Today’s smartphone-addicted culture is full of consumers who are quick at on-the-spot information gathering, and those customers are eager to use free Wi-Fi to connect to the Internet where they can.
At any moment, shoppers can check product availability, look at competitor pricing, read reviews and search for digital coupons.
Offering free in-store Wi-Fi may be a way to accommodate what customers are already doing, show your confidence in your ability to match competitor pricing, improve in-store experiences and keep shoppers inside your store longer.
In a 2015 EarthLink and IHL Group study, nearly one-third of retailer respondents (28 percent) say they have experienced a positive impact on customer loyalty, an increase in the amount of time customers spend in their stores and a 2 percent increase in sales as a result of offering in-store Wi-Fi.
Offering Wi-Fi in your store may provide strong benefits to both you and your customers, but also comes with risks.
A recent report from the National Retail Federation considers several expert opinions to identify four main areas of concern for retailers when it comes to offering in-store Wi-Fi.
Prevent Wi-Fi From Becoming a Gateway for Cyberattacks
Improperly designed and implemented free Wi-Fi systems open opportunities for hackers to get retailer information, including from point-of-sale systems.
“Data breaches related to Wi-Fi are usually the result of an organization’s failure to sufficiently secure the wireless systems used to transmit sensitive data,” says Zach Capers, research specialist with the Association of Certified Fraud Examiners. Capers goes on to explain that breaches that expose consumer information are typical of cyberattacks.
Deena Coffman, CEO of IDT911 Consulting, recommends conducting regular security audits with a third party to identify potential risks.
Comply With All Legal Requirements
Requiring a password to use the network and the configuration of the Wi-Fi networking are important, according to the experts.
“Free Wi-Fi systems should be hosted on a stand-alone network that is not connected to systems that hold sensitive data,” Capers says. “If the Wi-Fi is not on a stand-alone networking, businesses should ensure that any potentially sensitive data is secured and protected by a firewall.”
When launching a free Wi-Fi service, be sure to remain compliant with relevant laws and regulations such as the Communications Assistance for Law Enforcement Act.
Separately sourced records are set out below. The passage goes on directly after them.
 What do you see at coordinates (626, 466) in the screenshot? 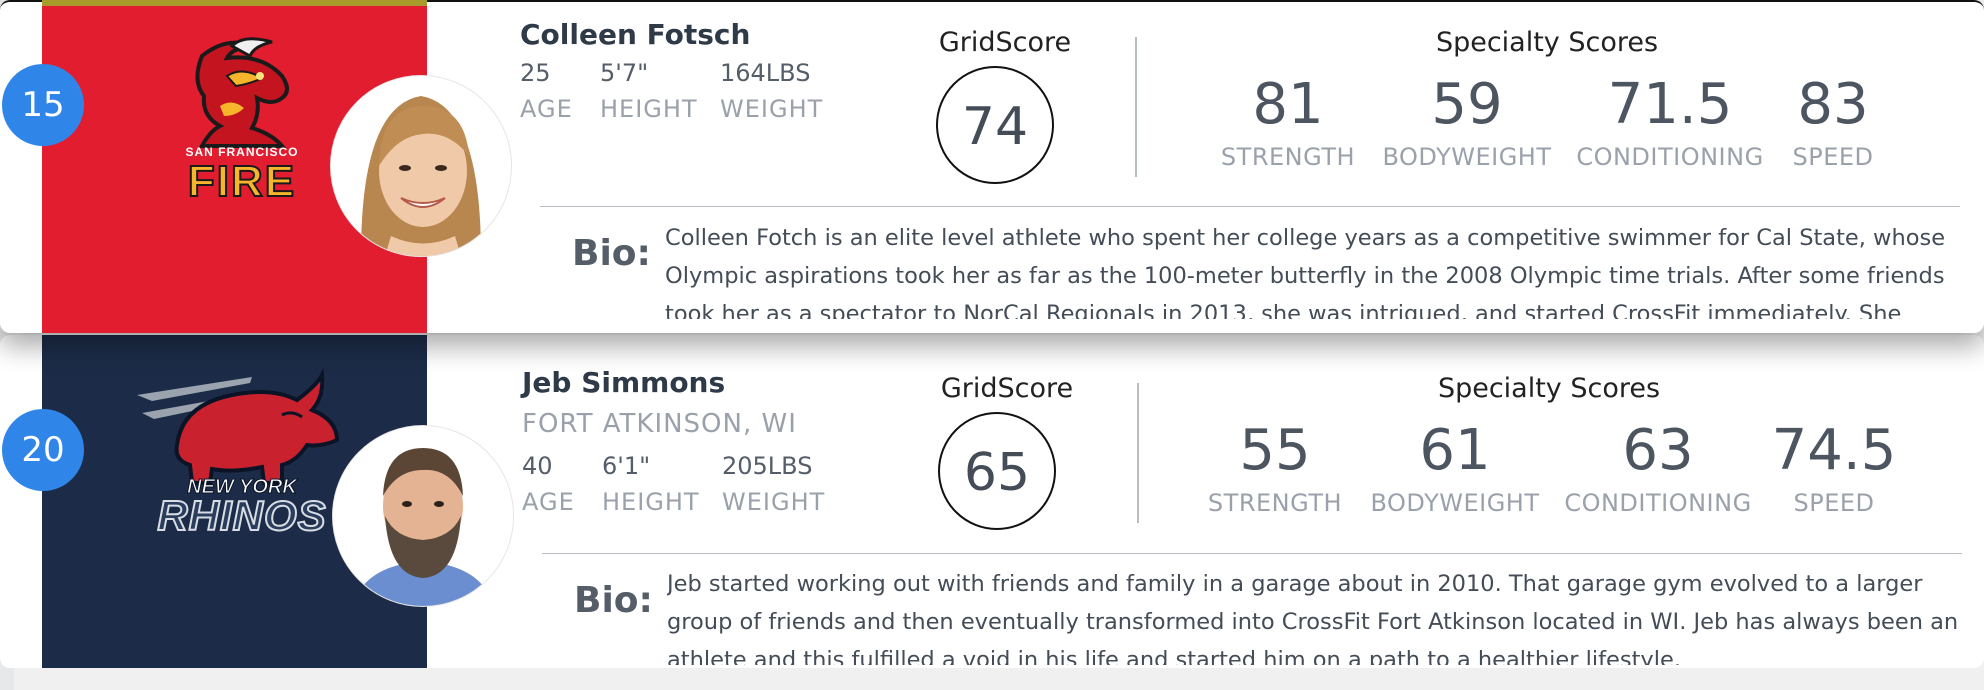
I see `stat-value: 6'1"` at bounding box center [626, 466]. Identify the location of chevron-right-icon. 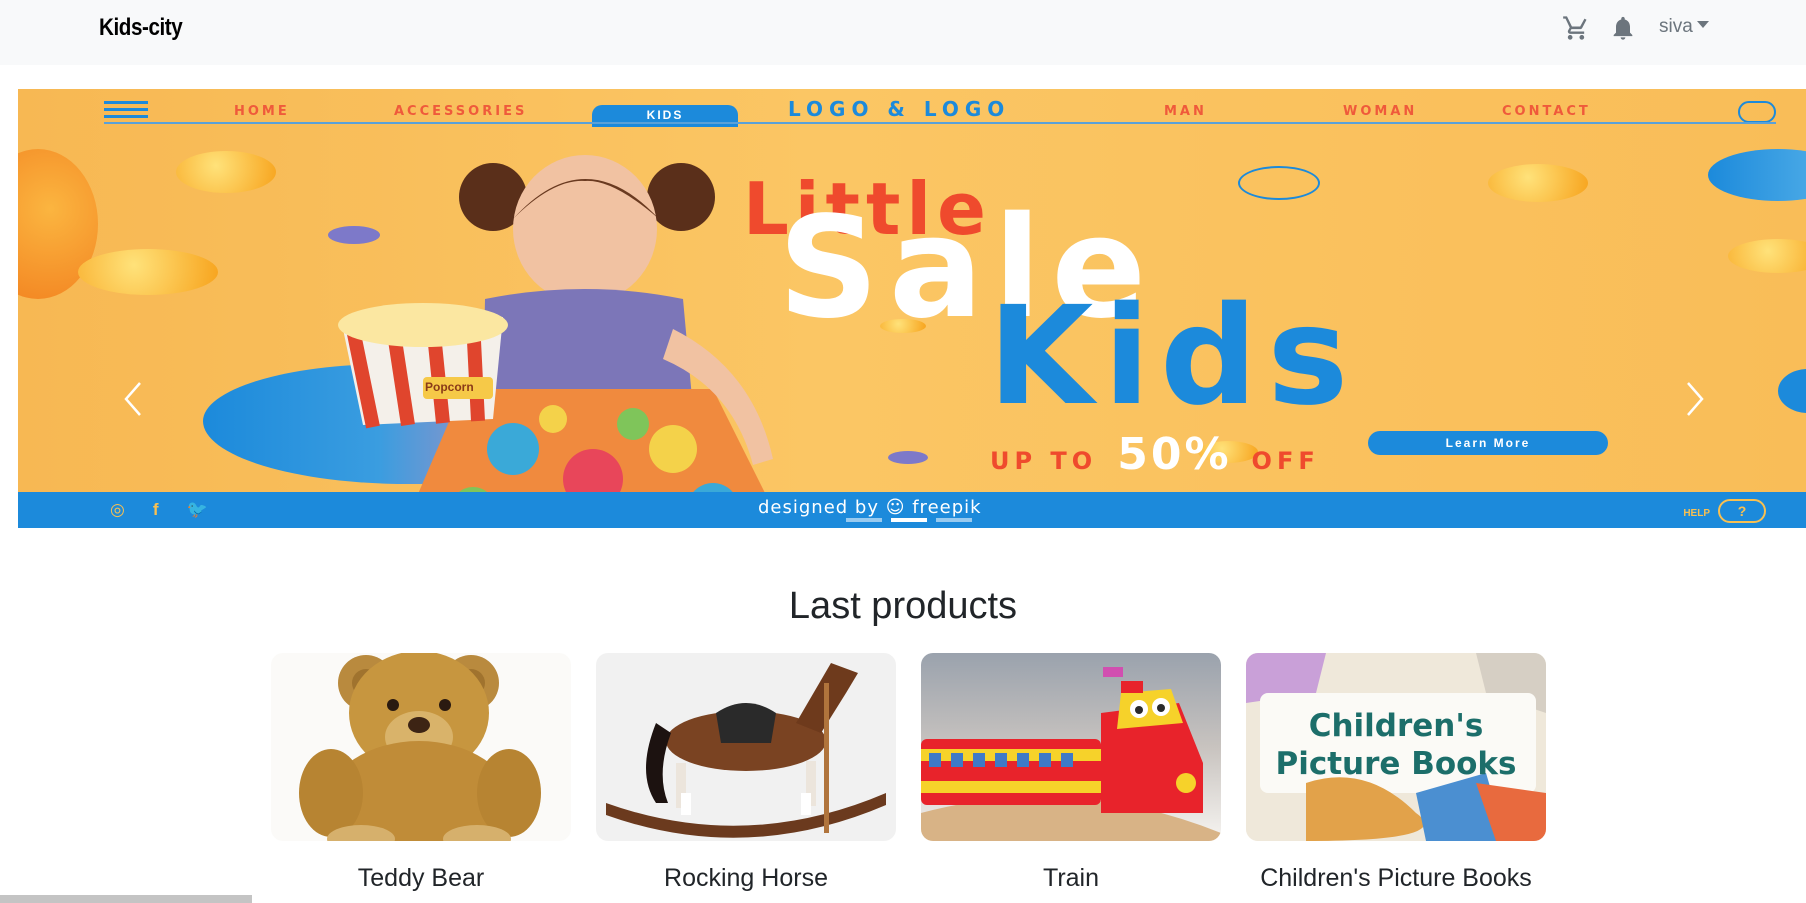
(1696, 399).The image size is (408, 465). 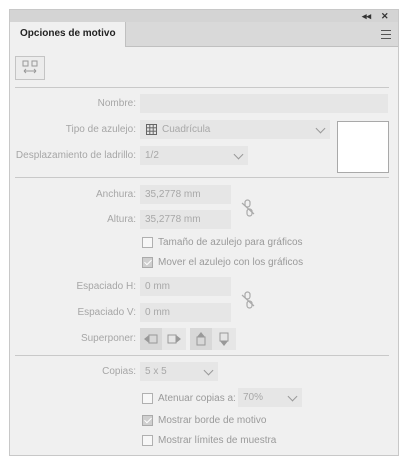 What do you see at coordinates (230, 242) in the screenshot?
I see `size-tile-to-art-label: Tamaño de azulejo para gráficos` at bounding box center [230, 242].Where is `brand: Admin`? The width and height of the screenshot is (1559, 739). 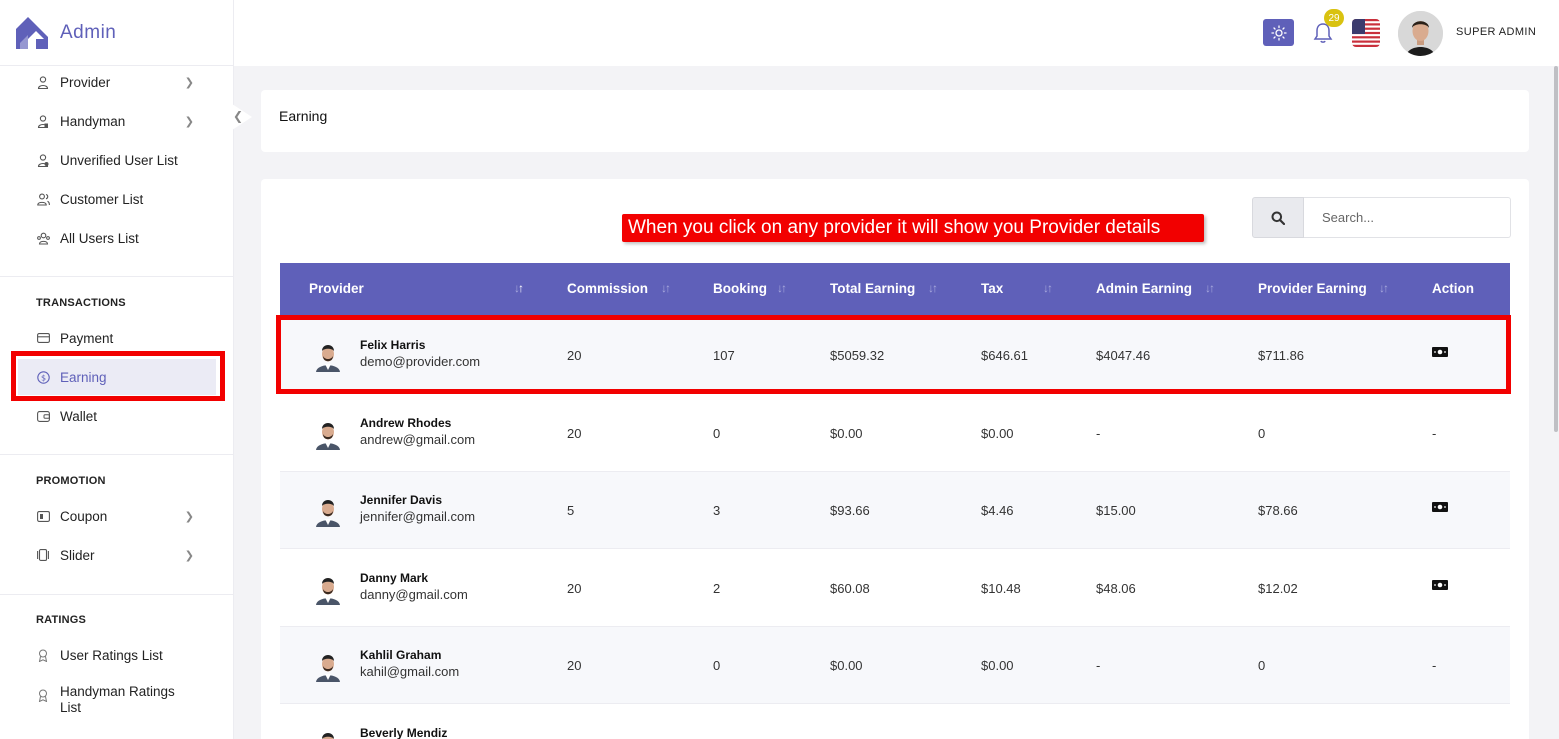 brand: Admin is located at coordinates (116, 33). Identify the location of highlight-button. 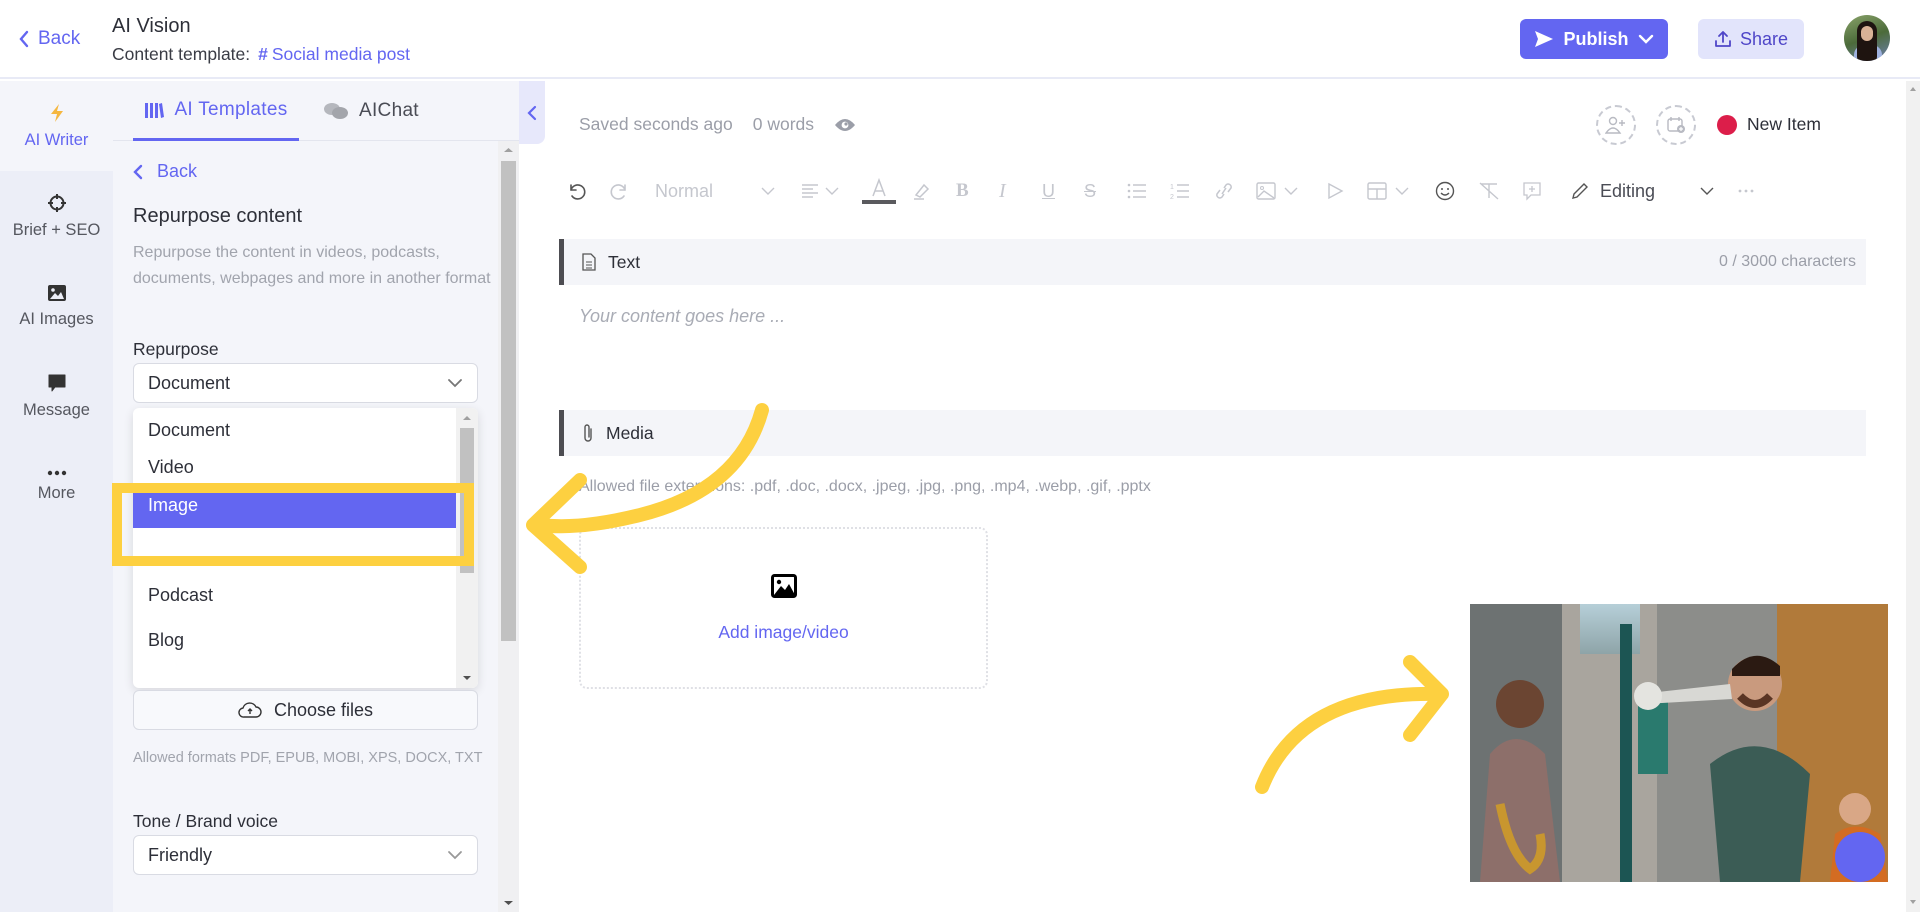
(922, 191).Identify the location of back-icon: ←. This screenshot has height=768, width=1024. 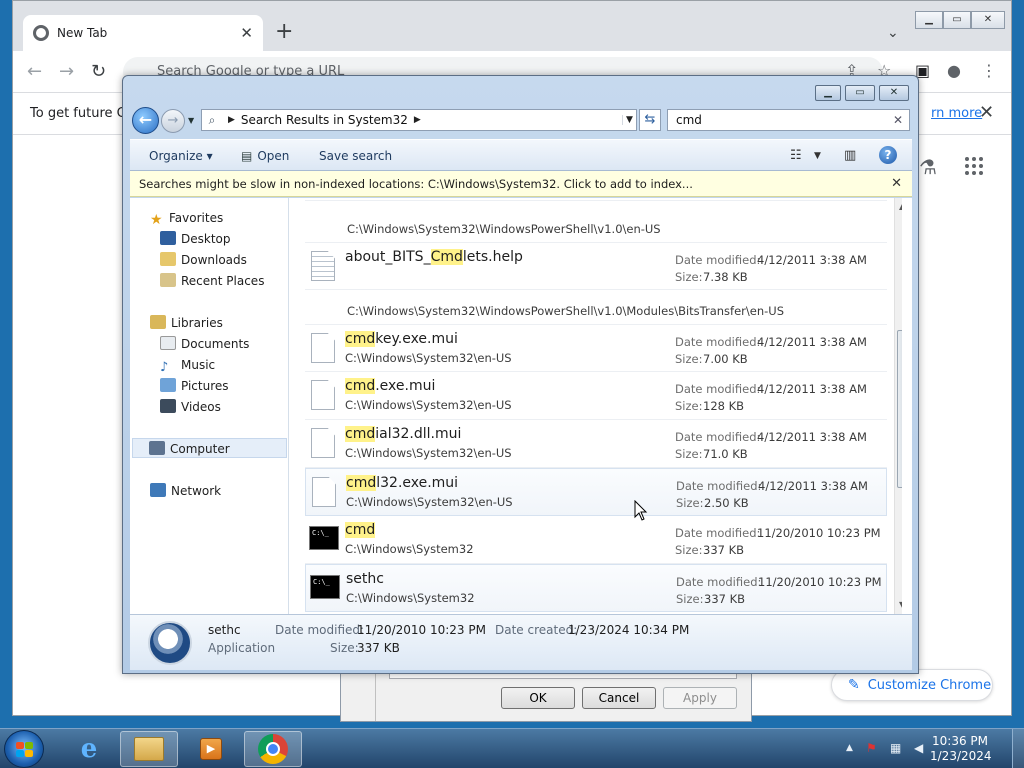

Data security standards must be met if credit card transactions are processed through the Wi-Fi portal.
Create a Business Case
When considering whether or not to implement free Wi-Fi in your store, be sure to weigh the costs and benefits. Determining the impact or profitability of Wi-Fi may be done through a pilot project, where you track usage and searches.
In a smaller operation, conducting a customer service survey focused on your customers’ opinions on in-store Wi-Fi may be helpful. If you choose to offer free Wi-Fi, then it’s crucial that the benefits outweigh the risks.
Risks of Wi-Fi hacking don’t end when all your customers leave your store.
Free Wi-Fi “opens a huge window of opportunity for hackers who can mimic a network in order to get a device to reconnect. It’s a playground for attackers that nobody realizes,” says Mark Wuergler, a senior security researcher with Immunity.
Wuergler explains that there is no way to protect yourself 100 percent when it comes to Wi-Fi, and the convenience such systems provide to customers are equally convenient to hackers.
Wi-Fi connectivity is something the insurance industry “has not addressed specifically, to my knowledge,” says Richard C. Keating, president of Trinity Brokerage.
“Cyber insurance has gained in popularity over the last five years and may provide a solution for business owners, as long as the business’s Wi-Fi information, including security measures, is disclosed when securing or renewing a policy,” he says.
Keating says that the questions retailers should be asking when looking to install a wireless network include: Is it public facing? Are point-of-sale devices connected to the same network? Is the entire Wi-Fi network setup for patrons and customers who cannot also gain access to the insured’s network through the connection?